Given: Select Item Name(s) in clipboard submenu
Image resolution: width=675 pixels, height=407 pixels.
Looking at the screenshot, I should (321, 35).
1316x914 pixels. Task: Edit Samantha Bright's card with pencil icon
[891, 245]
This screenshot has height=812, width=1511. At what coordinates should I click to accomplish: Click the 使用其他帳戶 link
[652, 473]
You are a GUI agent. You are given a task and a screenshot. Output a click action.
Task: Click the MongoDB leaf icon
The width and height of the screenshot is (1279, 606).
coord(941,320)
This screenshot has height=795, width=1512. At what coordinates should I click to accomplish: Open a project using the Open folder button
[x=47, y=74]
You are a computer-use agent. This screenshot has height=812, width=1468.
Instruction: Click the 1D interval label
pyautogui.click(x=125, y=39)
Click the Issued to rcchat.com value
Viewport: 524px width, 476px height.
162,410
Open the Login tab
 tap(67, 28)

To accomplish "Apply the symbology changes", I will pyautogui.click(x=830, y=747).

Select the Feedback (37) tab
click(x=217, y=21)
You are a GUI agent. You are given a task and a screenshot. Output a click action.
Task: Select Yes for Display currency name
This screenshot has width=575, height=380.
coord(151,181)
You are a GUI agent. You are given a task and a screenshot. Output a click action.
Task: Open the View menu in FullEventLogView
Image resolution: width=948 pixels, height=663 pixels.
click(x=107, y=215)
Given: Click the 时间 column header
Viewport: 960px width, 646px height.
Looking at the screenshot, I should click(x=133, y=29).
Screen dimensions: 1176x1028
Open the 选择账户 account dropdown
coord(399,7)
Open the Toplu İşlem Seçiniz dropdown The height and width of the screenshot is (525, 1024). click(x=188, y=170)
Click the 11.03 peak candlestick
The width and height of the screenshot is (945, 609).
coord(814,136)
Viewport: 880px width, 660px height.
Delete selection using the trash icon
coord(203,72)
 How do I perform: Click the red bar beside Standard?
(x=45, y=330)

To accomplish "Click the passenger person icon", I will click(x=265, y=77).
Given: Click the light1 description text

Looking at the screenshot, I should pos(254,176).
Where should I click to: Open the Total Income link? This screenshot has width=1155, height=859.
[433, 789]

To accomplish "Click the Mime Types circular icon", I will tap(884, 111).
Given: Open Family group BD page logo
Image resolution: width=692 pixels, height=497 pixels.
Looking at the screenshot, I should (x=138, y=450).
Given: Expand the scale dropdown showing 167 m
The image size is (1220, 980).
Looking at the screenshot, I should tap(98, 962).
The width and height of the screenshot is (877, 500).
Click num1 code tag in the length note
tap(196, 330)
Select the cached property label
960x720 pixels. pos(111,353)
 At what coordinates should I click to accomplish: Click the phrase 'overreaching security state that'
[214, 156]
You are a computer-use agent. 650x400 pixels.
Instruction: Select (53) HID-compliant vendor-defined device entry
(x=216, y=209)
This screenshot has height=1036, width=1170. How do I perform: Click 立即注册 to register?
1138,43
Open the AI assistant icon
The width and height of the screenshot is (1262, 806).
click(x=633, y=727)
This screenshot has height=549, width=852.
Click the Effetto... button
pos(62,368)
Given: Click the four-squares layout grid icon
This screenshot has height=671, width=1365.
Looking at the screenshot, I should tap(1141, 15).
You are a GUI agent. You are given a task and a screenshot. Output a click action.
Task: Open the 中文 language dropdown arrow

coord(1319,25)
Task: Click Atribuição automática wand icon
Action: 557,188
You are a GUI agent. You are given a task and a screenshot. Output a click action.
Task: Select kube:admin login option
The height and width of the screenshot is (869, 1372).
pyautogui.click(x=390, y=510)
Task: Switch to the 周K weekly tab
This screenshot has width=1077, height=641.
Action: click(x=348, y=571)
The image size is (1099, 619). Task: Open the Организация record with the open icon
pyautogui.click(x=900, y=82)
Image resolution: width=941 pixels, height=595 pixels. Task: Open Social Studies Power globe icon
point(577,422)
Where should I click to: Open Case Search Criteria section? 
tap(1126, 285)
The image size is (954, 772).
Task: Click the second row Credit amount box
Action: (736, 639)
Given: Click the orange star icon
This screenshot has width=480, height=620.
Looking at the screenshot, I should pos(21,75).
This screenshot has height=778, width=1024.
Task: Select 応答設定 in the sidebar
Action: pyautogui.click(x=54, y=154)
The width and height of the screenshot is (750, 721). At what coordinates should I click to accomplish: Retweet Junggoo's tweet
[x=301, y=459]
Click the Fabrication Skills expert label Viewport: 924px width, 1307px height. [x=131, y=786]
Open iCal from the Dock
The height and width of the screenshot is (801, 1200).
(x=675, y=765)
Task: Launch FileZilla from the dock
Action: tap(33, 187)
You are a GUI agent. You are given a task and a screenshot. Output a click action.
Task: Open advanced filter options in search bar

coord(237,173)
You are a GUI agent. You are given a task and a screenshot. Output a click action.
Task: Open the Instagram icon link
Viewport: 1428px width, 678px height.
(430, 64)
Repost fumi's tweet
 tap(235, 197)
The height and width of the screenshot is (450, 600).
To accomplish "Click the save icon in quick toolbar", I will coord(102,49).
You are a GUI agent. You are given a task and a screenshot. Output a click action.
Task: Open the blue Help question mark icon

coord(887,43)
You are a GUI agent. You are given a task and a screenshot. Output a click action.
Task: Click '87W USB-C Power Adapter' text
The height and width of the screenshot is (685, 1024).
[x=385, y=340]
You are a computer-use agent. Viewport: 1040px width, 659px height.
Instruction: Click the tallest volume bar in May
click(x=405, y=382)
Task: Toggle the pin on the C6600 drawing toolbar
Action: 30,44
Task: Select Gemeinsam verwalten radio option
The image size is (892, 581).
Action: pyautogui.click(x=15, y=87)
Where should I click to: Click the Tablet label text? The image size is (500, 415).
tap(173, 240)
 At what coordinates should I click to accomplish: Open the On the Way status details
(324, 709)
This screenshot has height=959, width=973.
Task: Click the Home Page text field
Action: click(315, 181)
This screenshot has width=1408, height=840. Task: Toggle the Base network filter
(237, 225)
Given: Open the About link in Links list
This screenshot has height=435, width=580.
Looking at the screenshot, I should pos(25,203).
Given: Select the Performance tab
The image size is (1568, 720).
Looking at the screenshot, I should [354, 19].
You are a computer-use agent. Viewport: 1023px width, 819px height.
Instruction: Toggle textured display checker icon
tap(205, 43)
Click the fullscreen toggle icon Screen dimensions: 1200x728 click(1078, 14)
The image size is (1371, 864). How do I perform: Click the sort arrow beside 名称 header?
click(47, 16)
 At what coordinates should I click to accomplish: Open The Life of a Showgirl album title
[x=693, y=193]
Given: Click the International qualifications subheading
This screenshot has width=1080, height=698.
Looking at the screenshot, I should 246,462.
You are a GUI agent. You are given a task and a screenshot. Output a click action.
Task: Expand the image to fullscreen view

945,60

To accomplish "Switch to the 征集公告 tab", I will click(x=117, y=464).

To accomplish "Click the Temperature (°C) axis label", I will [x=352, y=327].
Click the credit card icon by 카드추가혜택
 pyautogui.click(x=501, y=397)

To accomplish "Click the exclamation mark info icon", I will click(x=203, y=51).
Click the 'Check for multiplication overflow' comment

▶ _What needs to be done_
Take the lines from the first line of the listing to the line containing "You are a computer-use agent. This". Please print them exactly, ends included, with nothing else.

▶ _Exercise result_
Given: Select Item Name(s) in clipboard submenu
Image resolution: width=675 pixels, height=407 pixels.
Looking at the screenshot, I should (321, 35).
1316x914 pixels. Task: Edit Samantha Bright's card with pencil icon
[891, 245]
This screenshot has height=812, width=1511. At what coordinates should I click to accomplish: Click the 使用其他帳戶 link
[652, 473]
You are a GUI agent. You are given a task and a screenshot. Output a click action.
Task: Click the MongoDB leaf icon
The width and height of the screenshot is (1279, 606).
coord(941,320)
This screenshot has height=795, width=1512. At what coordinates should I click to accomplish: Open a project using the Open folder button
[x=47, y=74]
You are a computer-use agent. This screenshot has height=812, width=1468.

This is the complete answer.